═══ DATA SECTION ═══
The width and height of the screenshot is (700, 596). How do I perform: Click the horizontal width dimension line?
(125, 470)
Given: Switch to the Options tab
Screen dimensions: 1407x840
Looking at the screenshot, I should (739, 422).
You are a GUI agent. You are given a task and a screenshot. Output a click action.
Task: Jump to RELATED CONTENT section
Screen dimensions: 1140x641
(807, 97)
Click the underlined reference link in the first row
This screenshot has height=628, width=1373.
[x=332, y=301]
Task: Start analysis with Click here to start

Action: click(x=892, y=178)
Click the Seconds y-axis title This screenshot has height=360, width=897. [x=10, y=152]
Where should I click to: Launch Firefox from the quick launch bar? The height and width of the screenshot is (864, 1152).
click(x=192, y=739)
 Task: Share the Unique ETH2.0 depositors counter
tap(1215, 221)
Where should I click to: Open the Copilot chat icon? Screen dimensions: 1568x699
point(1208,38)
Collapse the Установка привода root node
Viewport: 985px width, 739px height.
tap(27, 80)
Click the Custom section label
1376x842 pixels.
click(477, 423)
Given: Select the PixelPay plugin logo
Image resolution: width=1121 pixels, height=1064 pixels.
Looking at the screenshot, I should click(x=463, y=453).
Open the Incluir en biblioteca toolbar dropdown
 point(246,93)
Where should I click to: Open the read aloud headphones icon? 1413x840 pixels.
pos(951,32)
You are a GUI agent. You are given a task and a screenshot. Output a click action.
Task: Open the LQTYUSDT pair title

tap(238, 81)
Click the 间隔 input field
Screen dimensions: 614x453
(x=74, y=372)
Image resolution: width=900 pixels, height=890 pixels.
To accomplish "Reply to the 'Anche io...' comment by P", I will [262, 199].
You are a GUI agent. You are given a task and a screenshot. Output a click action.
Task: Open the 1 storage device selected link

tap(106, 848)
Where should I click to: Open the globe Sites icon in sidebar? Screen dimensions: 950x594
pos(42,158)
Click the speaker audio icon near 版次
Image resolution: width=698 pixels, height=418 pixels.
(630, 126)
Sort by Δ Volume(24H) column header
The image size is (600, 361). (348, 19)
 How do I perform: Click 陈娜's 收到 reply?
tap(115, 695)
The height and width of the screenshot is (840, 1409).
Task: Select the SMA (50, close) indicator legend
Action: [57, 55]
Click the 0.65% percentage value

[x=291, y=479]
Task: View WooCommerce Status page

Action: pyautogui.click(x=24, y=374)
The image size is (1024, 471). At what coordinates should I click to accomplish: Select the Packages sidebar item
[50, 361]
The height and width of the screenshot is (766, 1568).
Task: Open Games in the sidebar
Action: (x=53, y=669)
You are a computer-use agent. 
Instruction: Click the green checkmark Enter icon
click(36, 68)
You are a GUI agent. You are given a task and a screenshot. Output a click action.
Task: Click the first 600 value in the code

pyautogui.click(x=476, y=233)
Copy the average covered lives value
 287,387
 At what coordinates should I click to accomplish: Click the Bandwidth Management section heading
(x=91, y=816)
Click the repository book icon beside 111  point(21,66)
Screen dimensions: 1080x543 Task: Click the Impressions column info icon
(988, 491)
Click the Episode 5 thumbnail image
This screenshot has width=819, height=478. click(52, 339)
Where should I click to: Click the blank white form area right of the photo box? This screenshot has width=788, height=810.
═══
ASSIGNMENT: Look above for the line that holds "You are a computer-use agent.", then copy it and each line after it exactly, through the last line of the data.

RESULT:
You are a computer-use agent. 
Instruction: Click the green checkmark Enter icon
click(36, 68)
You are a GUI agent. You are given a task and a screenshot. Output a click action.
Task: Click the first 600 value in the code

pyautogui.click(x=476, y=233)
Copy the average covered lives value
 287,387
 At what coordinates should I click to accomplish: Click the Bandwidth Management section heading
(x=91, y=816)
Click the repository book icon beside 111  point(21,66)
Screen dimensions: 1080x543 Task: Click the Impressions column info icon
(988, 491)
Click the Episode 5 thumbnail image
This screenshot has width=819, height=478. click(52, 339)
Where should I click to: Click the blank white form area right of the photo box? This screenshot has width=788, height=810.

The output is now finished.